Legislative action represents another way Washington could lead the nation in limiting carbon emissions. We are proud to see our state's elected and community leaders taking tangible steps for a much-needed response to the climate crisis.

No matter how we move forward as a state, three elements are critical to policy action on climate change:

  • A broad partnership including tribes, businesses, communities and other environmental groups
  • Research that examines what the people of Washington value and will support
  • Creation of great policy that turns the tide on carbon emissions and invests in Washington’s lands, waters and people to prepare for climate change

We are laser-focused on these activities.

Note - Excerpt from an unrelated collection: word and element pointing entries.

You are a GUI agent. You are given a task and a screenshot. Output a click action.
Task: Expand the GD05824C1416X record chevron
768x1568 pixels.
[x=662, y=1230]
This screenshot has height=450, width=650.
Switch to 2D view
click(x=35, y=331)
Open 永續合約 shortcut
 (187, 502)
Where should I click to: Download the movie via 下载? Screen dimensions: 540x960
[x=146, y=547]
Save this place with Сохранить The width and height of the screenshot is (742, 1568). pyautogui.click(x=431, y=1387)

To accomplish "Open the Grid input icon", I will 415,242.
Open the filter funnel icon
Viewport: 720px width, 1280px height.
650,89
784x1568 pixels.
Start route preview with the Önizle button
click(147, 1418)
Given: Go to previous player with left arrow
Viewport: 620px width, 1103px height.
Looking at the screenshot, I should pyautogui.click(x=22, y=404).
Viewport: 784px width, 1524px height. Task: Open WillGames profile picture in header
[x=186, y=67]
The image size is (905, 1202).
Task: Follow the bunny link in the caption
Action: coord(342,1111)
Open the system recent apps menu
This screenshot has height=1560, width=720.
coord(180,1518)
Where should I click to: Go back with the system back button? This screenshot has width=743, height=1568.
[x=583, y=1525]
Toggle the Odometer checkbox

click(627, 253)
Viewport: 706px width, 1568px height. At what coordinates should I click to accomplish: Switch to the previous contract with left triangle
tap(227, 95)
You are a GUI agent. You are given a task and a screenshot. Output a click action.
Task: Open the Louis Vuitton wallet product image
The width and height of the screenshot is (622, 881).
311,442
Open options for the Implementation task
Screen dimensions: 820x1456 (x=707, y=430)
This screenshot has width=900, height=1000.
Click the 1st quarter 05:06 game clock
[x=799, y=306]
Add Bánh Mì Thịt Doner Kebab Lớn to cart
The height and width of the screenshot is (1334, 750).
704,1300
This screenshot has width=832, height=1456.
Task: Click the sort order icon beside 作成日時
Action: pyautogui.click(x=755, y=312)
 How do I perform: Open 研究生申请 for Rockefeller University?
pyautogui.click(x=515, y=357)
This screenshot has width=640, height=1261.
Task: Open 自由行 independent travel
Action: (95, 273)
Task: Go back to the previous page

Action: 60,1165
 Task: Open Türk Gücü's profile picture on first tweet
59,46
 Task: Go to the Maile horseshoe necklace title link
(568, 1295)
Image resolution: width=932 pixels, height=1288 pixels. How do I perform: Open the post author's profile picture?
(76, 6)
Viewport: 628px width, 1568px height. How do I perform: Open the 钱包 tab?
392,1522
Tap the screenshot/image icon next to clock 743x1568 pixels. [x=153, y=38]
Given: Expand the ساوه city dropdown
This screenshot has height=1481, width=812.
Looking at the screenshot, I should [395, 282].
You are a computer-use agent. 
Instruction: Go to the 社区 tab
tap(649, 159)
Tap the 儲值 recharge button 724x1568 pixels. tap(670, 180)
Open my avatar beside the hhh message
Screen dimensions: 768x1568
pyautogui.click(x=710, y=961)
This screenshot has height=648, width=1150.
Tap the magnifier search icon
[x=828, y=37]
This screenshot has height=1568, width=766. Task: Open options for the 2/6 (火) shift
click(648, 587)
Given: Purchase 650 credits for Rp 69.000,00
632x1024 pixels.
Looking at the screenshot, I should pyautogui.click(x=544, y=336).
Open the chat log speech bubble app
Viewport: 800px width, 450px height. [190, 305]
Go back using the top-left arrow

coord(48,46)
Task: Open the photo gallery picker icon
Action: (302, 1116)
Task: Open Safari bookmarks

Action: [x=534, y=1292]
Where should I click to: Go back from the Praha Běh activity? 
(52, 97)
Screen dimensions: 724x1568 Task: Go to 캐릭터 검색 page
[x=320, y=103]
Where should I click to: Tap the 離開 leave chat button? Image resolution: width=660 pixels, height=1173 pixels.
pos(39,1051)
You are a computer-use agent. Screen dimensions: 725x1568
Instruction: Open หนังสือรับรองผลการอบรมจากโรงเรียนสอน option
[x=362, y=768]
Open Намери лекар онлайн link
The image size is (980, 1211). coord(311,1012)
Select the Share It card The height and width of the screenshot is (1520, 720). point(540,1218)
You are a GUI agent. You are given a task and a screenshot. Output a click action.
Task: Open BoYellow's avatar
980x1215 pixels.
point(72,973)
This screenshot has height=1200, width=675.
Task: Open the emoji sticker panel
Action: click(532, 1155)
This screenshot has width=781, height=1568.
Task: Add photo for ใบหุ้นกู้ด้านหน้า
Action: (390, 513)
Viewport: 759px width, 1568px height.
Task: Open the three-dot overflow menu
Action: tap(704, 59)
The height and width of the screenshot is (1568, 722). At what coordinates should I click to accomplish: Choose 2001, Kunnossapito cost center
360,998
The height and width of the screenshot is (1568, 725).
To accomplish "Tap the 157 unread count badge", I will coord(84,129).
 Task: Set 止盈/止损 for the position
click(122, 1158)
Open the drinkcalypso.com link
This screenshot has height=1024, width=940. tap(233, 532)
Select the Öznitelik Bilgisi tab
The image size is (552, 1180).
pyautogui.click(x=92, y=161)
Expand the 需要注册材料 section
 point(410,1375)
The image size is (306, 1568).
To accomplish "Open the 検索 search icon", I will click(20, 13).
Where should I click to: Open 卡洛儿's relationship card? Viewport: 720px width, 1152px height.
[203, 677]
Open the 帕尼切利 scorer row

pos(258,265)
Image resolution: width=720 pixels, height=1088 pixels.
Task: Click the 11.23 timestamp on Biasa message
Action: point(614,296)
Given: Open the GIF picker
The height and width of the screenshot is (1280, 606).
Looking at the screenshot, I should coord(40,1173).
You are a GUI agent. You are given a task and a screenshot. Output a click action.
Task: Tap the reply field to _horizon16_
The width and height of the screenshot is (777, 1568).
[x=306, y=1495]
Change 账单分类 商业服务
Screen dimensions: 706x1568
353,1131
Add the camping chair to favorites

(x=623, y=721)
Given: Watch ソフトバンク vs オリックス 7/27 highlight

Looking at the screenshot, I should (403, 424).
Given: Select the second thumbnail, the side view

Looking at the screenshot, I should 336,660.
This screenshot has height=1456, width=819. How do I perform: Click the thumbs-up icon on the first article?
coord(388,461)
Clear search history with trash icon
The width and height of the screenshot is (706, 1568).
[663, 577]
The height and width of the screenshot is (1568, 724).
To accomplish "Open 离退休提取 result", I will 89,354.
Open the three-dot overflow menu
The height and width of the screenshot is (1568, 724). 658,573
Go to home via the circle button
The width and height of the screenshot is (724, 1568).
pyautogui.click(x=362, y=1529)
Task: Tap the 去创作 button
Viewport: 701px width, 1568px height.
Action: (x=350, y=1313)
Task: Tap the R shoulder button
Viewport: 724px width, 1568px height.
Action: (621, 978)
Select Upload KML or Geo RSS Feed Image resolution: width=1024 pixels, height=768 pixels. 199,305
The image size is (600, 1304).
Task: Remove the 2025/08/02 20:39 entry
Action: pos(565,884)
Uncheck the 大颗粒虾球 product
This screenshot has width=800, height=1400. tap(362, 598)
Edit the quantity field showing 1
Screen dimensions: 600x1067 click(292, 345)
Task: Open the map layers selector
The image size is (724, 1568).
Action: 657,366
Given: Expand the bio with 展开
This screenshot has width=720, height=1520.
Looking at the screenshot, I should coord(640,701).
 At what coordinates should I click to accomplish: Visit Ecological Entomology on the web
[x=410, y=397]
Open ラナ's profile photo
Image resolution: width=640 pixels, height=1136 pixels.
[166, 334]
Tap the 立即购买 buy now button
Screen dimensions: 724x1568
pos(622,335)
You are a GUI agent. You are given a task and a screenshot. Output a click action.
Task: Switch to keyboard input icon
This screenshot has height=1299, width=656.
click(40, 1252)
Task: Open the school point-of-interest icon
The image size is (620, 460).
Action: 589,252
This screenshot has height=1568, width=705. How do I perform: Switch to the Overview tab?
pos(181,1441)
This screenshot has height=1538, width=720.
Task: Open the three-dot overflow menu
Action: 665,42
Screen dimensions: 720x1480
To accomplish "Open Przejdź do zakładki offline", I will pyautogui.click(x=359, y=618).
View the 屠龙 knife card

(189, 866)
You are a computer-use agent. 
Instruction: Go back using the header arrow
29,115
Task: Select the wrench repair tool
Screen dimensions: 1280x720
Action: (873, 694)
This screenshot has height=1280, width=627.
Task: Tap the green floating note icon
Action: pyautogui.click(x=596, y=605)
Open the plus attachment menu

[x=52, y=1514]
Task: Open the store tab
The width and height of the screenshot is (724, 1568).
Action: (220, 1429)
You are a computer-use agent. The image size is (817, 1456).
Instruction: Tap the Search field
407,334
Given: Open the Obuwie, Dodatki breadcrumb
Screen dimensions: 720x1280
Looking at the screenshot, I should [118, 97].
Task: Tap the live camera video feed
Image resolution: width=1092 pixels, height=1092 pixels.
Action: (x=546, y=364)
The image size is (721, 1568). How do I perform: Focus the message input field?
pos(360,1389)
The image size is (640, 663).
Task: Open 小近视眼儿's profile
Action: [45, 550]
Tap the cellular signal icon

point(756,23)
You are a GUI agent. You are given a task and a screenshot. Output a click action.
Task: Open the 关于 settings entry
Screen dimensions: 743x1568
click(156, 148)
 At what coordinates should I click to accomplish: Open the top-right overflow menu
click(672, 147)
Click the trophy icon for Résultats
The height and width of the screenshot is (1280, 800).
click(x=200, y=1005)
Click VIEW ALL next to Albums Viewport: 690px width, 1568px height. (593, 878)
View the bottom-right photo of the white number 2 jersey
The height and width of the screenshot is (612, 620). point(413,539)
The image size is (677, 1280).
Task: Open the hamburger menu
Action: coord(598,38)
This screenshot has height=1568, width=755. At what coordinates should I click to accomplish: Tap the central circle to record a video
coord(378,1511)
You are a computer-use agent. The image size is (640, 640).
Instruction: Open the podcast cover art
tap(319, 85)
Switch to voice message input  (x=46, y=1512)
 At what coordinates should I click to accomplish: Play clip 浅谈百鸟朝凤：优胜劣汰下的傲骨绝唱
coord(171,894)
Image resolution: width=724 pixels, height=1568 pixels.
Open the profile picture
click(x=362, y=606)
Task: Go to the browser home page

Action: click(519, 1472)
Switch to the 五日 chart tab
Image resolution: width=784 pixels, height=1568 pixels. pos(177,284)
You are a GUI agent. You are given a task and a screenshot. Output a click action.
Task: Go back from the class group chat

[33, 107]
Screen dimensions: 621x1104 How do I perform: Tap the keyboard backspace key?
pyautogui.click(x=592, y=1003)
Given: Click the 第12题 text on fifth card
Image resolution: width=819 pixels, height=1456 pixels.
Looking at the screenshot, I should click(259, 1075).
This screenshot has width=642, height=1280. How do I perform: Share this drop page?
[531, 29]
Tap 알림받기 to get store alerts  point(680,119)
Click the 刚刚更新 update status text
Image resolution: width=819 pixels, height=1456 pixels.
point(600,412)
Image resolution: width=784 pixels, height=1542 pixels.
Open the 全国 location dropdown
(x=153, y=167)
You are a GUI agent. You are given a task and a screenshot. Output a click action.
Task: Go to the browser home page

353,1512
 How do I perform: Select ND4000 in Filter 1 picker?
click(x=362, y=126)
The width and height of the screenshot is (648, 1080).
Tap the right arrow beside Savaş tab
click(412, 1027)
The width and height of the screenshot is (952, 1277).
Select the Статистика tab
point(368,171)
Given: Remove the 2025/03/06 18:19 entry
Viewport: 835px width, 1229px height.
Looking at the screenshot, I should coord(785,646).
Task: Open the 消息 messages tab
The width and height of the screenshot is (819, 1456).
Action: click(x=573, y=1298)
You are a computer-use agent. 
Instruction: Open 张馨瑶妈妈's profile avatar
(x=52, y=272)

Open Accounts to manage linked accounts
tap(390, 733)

A meaningful response to the climate crisis also must invest in Washington’s lands and waters, and in doing so invest in our communities: trees that sequester carbon, wetlands that absorb flood waters, habitat restoration that secures wildlife and cornerstone food sources. When we take care of nature, we take care of ourselves.

Prescribed burning is a method to create resilience in our dry forests in the face of climate change. Photo © John Marshall

Washingtonians have made a clear call for our state to act on climate change. Today’s policy proposals reflect that this call to action is being heard, through the powerful voices of advocates from local communities to Olympia, and through the proposals put forth by elected leaders like Gov. Inslee and Commissioner Franz.

We look forward to working with Gov. Inslee, Commissioner Franz and lawmakers on both sides of the aisle during this legislative session to make meaningful climate action a reality in 2018.